Tecnologia e transmissão entram no jogo

A profissionalização também chegou à operação e à distribuição das partidas. O Paulistão Feminino passou a ser a primeira competição feminina de futebol no Brasil com VAR em todos os jogos, com a implementação custeada pela FPF.

Em 2026, a competição também ampliou sua presença na televisão e nas plataformas digitais, com transmissões por SporTV, YouTube/CazéTV, Max, Space e Record News. As finais também terão transmissão da TV Globo. 

Parceria FPF com Liga F

Faltando dez meses para a Copa Feminina no Brasil,  a parceria da FPF com a Liga F aparece, portanto, em um momento em que a estrutura do futebol feminino paulista já passou por uma década de expansão.
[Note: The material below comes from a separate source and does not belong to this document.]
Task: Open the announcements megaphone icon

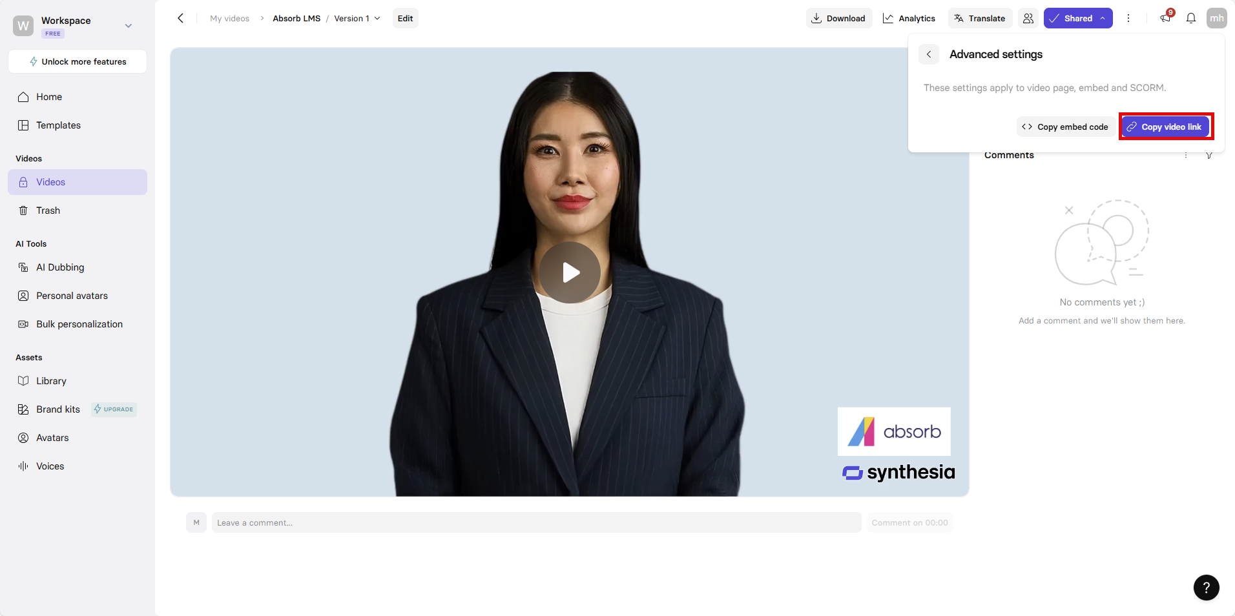Action: coord(1165,18)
O acordo prevê intercâmbio de profissionais e conhecimentos, formação técnica e administrativa, desenvolvimento da arbitragem, cursos, pesquisas, workshops, visitas técnicas e projetos de impacto social.

FPF e Liga F firmam parceria inédita para desenvolver o futebol feminino
FPF firmou, na última quarta feira (26), uma parceria com a Liga F, principal liga feminina da Espanha | Rodrigo Corsi

A parceria aproxima duas estruturas que, embora atuem em contextos diferentes, têm desafios semelhantes na consolidação do futebol feminino como produto esportivo e profissional.

Enquanto a FPF reúne experiência na organização de competições que vão da formação ao profissional e em projetos voltados a diferentes áreas da modalidade, a Liga F concentra a operação da principal divisão espanhola e a profissionalização de uma competição que reúne alguns dos principais clubes e atletas do mundo.

As duas estruturas também enfrentam desafios distintos na transformação do crescimento esportivo em maior alcance comercial e audiovisual, o que abre espaço para a troca de experiências prevista no acordo.